Le cosmopolitisme est un masque commode pour la bourgeoisie toujours prête à trahir les intérêts de la nation. De nombreux dirigeants des socialistes[de droite] prêchent également les idées du cosmopolitisme.
A l'opposé du cosmopolitisme bourgeois se situe l'internationalisme prolétarien, qui associe harmonieusement les intérêts nationaux des ouvriers et de tous les travailleurs, leur patriotisme profondément populaire, et la solidarité du prolétariat mondial en lutte contre le capitalisme, cette source profonde de la haine entre les nations.

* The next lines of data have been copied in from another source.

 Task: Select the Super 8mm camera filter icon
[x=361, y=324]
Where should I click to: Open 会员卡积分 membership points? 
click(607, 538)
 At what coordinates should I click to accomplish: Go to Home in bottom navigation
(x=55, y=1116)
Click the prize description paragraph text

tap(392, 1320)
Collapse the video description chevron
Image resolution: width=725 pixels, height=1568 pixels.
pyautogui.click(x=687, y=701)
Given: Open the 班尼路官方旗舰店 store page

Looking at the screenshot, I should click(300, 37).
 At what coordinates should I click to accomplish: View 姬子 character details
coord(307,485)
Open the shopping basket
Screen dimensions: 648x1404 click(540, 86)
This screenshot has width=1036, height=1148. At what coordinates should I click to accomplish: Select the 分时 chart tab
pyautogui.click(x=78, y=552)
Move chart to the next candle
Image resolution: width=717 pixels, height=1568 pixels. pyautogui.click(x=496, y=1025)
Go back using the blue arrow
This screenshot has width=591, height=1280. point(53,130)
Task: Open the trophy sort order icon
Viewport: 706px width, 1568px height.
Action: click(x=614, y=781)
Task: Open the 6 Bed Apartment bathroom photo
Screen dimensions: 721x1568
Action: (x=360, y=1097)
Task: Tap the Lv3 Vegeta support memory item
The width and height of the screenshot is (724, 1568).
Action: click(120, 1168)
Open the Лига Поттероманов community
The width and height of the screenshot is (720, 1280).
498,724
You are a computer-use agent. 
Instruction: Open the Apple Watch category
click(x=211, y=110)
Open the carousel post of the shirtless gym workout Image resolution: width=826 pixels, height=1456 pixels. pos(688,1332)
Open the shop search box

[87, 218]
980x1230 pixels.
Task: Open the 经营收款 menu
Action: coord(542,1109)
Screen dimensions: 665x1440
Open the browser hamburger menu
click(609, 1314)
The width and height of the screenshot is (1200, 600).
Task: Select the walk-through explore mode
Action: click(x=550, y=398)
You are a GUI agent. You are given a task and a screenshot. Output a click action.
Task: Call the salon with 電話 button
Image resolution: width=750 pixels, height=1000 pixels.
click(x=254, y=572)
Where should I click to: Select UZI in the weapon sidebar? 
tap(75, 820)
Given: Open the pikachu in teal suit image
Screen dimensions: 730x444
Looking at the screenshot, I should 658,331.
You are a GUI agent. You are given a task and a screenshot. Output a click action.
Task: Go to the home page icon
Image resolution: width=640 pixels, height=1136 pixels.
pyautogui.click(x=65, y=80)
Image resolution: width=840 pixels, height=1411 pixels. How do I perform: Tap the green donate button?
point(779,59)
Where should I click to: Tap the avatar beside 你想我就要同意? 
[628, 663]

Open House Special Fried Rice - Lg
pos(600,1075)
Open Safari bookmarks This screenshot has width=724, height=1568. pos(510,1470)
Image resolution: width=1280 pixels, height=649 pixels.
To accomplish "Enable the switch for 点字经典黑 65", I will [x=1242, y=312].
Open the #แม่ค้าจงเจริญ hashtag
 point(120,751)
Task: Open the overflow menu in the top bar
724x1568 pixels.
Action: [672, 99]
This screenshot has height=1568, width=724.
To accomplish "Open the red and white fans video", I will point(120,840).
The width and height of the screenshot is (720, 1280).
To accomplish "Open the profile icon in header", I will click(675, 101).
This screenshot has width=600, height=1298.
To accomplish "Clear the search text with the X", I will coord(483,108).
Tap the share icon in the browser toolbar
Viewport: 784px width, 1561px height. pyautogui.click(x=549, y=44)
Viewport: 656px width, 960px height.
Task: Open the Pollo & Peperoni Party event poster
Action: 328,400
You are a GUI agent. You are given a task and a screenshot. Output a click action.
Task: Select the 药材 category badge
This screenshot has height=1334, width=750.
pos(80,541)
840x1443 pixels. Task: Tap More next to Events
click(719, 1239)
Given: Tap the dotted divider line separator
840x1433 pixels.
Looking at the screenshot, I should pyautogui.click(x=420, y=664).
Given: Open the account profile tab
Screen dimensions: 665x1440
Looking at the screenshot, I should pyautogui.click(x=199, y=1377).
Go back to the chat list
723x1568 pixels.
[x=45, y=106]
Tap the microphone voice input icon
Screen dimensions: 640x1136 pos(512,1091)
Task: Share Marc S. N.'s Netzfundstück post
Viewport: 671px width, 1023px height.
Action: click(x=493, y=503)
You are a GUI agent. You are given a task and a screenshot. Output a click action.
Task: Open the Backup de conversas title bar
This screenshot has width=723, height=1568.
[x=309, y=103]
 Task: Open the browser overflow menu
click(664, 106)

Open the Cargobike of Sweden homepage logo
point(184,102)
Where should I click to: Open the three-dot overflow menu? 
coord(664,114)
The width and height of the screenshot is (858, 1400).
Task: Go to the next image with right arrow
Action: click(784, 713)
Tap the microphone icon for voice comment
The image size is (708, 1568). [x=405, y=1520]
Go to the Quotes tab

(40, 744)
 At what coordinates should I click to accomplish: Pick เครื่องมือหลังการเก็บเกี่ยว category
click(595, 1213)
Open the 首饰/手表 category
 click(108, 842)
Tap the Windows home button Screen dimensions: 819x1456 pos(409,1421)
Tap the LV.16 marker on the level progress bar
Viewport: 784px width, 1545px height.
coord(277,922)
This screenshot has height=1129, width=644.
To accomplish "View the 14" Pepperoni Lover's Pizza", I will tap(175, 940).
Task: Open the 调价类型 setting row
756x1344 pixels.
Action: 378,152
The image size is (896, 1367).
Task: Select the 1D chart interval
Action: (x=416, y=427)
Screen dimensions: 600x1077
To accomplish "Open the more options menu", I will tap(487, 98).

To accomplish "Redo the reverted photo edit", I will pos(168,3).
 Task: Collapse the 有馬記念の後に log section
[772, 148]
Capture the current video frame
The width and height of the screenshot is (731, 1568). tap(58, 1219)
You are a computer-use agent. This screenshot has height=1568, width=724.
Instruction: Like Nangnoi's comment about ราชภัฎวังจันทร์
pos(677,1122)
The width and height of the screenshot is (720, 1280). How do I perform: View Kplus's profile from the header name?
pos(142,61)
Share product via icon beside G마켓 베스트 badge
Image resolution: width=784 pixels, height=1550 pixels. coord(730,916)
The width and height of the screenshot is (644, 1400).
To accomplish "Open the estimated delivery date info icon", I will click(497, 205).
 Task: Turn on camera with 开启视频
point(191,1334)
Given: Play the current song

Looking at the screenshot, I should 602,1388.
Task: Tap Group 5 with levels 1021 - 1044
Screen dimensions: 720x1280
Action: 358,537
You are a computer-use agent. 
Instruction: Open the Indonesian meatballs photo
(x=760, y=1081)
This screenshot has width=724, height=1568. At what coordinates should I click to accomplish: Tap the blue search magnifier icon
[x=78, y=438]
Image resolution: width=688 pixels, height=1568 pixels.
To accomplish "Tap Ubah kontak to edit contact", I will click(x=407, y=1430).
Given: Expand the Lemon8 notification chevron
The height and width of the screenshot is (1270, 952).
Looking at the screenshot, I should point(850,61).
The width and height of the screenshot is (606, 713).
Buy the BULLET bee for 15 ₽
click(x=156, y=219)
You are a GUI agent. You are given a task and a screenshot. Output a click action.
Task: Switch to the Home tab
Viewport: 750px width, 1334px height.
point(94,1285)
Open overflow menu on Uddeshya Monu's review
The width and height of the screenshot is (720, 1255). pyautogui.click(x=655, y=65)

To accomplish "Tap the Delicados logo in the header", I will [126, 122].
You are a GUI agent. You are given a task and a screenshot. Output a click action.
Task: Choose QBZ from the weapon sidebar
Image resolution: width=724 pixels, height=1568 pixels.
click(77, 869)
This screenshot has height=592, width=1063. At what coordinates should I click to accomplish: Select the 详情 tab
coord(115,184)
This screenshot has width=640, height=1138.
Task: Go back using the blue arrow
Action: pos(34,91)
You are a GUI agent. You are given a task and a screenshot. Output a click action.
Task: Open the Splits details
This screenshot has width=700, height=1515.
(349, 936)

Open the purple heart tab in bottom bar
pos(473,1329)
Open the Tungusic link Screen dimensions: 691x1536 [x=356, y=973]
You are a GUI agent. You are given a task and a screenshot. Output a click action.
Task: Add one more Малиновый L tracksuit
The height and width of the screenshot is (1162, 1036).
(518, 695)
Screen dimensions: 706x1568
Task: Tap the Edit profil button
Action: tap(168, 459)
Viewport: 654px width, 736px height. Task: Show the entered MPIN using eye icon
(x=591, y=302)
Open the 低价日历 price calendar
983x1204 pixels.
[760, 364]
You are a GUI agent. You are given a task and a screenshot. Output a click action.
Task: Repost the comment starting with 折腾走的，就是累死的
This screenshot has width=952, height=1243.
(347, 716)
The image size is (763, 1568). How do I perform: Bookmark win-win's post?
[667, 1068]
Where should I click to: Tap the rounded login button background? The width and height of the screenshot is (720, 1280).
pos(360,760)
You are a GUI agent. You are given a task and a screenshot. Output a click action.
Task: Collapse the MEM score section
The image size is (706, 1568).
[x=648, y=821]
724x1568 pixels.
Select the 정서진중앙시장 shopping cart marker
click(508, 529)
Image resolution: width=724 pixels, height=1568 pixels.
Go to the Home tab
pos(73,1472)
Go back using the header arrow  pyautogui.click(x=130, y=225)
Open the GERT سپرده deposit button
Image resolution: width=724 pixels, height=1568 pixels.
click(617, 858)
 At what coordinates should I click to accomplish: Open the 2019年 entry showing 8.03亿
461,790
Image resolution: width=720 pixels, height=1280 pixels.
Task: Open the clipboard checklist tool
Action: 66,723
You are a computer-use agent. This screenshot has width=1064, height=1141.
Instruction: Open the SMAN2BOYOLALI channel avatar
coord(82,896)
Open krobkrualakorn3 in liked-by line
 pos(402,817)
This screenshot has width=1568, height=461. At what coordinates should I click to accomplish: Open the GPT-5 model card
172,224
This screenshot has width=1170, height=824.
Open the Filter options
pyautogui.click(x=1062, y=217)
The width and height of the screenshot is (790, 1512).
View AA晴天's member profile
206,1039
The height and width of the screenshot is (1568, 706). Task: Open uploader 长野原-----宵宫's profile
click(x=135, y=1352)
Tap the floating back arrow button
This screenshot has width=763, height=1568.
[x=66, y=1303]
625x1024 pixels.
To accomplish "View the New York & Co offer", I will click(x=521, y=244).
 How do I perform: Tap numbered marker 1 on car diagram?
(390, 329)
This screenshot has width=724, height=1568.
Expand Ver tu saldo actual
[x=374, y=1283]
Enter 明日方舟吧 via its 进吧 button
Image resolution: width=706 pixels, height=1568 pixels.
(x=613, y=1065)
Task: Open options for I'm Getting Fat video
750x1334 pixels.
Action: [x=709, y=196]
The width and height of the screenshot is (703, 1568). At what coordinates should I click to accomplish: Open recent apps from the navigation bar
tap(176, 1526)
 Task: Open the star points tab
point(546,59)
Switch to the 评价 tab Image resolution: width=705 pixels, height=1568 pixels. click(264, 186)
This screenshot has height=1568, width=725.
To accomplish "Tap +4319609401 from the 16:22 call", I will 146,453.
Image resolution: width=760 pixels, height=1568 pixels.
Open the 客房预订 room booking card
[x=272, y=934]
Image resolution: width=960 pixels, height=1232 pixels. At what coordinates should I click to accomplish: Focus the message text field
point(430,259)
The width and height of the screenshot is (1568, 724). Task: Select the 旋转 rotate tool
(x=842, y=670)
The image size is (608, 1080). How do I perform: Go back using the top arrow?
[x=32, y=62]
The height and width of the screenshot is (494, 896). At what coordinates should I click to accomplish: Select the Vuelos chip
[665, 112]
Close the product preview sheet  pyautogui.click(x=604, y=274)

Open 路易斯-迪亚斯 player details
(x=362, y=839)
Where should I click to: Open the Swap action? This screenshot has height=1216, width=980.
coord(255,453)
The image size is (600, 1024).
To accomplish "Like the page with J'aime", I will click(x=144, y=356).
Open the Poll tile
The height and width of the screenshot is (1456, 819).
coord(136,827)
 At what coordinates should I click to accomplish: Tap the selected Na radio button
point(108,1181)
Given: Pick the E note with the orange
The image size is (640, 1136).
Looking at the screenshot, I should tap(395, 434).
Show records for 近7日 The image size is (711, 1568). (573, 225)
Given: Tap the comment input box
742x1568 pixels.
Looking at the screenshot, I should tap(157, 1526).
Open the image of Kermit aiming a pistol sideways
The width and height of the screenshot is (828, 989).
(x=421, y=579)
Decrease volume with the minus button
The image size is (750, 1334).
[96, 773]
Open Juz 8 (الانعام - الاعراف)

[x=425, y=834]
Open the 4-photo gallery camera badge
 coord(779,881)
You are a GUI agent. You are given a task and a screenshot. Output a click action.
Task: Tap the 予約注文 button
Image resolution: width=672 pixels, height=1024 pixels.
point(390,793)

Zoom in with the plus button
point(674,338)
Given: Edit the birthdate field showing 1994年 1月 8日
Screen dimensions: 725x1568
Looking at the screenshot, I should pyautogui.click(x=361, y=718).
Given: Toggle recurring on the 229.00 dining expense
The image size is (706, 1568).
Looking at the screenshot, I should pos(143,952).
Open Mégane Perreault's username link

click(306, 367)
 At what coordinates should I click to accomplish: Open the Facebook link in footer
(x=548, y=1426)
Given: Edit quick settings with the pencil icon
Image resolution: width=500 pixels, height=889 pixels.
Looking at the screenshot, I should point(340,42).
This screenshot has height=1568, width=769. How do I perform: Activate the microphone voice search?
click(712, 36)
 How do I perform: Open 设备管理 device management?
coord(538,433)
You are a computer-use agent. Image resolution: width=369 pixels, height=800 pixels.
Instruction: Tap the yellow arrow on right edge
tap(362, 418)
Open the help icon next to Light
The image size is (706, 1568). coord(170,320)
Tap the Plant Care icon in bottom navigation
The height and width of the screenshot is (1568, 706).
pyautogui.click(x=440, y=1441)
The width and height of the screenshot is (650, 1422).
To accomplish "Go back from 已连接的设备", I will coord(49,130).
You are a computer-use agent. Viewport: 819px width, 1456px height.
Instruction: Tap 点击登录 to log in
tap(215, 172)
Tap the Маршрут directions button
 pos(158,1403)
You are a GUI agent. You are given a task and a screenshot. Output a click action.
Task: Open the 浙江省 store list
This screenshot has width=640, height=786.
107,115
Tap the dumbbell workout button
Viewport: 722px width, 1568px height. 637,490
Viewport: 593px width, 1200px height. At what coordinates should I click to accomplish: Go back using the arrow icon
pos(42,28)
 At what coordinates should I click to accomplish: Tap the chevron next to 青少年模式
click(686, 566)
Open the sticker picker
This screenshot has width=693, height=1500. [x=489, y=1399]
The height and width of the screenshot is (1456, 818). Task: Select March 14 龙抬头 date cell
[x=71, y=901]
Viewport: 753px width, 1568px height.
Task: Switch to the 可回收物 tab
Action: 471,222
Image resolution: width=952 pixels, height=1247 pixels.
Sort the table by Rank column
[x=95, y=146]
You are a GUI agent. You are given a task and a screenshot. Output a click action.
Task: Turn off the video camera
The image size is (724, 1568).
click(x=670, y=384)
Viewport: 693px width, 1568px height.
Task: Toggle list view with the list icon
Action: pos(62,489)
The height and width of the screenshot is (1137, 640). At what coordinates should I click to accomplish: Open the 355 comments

Les partis communistes et ouvriers, authentiques défenseurs de l'indépendance nationale, de la liberté des peuples, tiennent bien haut le drapeau de l'indépendance et de la souveraineté nationales.
Le cosmopolitisme est incompatible avec l'internationalisme prolétarien, avec le patriotisme soviétique. Aussi le parti communiste d'Union Soviétique combat-il le cosmopolitisme sur le front idéologique : l'adulation de la culture bourgeoise réactionnaire, l'attitude négative envers les acquisitions de la culture soviétique, l'avilissement et le mépris du rôle marquant du peuple russe et de sa science, de sa culture, de son art, le mépris des traditions progressives (progressistes?) des autres nationalités de l'URSS. En même temps, la culture socialiste assimile tout ce que la culture mondiale a créé de grand, de précieux. Le respect des réalisation des cultures nationales de tous les peuples est un trait inaliénable de l'idéologie du peuple soviétique.